§ Extracted material
╔══

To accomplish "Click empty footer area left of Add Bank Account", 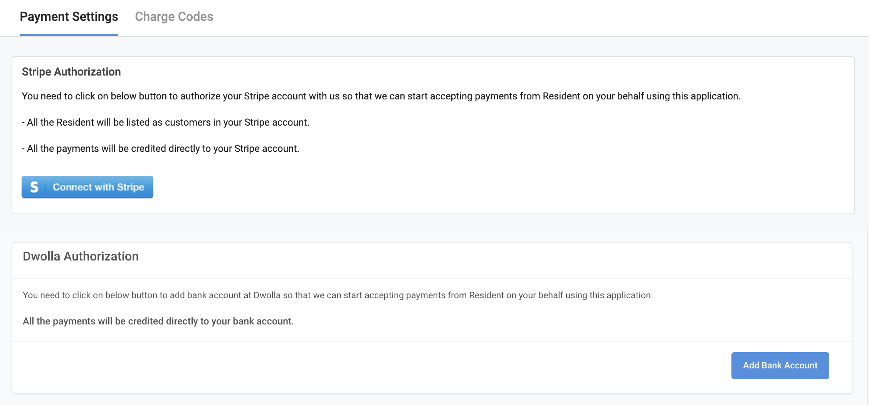I will 347,366.
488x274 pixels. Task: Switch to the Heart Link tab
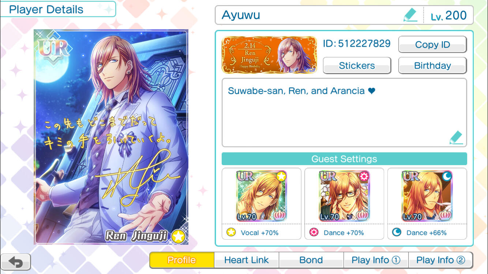(x=247, y=260)
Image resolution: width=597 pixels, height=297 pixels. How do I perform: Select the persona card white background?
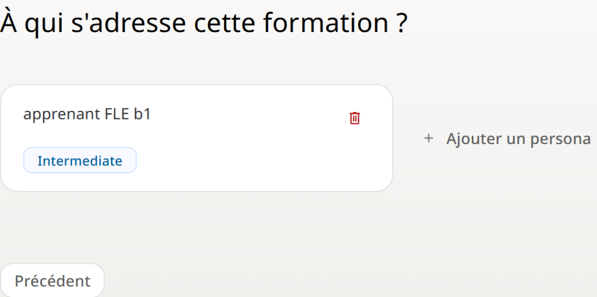point(245,163)
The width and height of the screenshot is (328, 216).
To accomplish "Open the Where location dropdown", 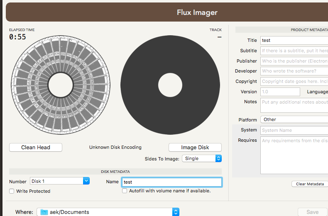I will (108, 212).
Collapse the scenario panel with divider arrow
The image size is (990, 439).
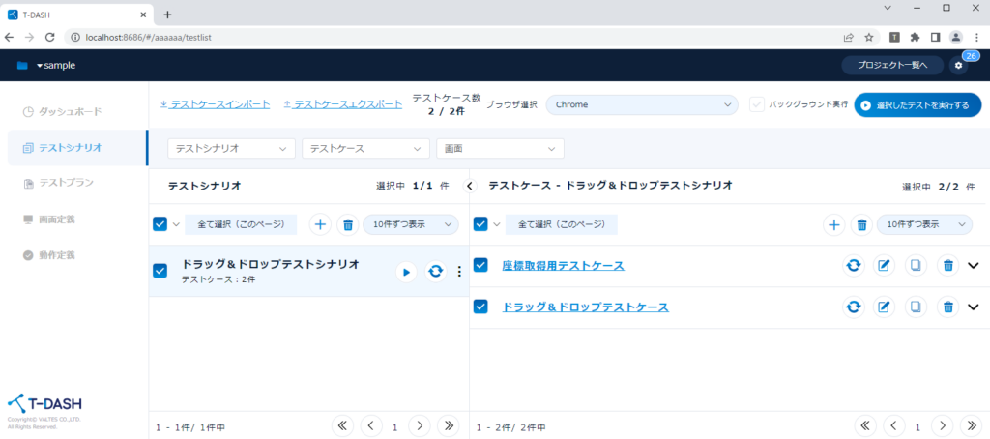(470, 185)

╚══

§ Aim of the task
Starting at the line that holds "Collapse the scenario", repeat every line through the end of the listing exactly as written, skipping any picture.

§ Task output
Collapse the scenario panel with divider arrow
The image size is (990, 439).
(470, 185)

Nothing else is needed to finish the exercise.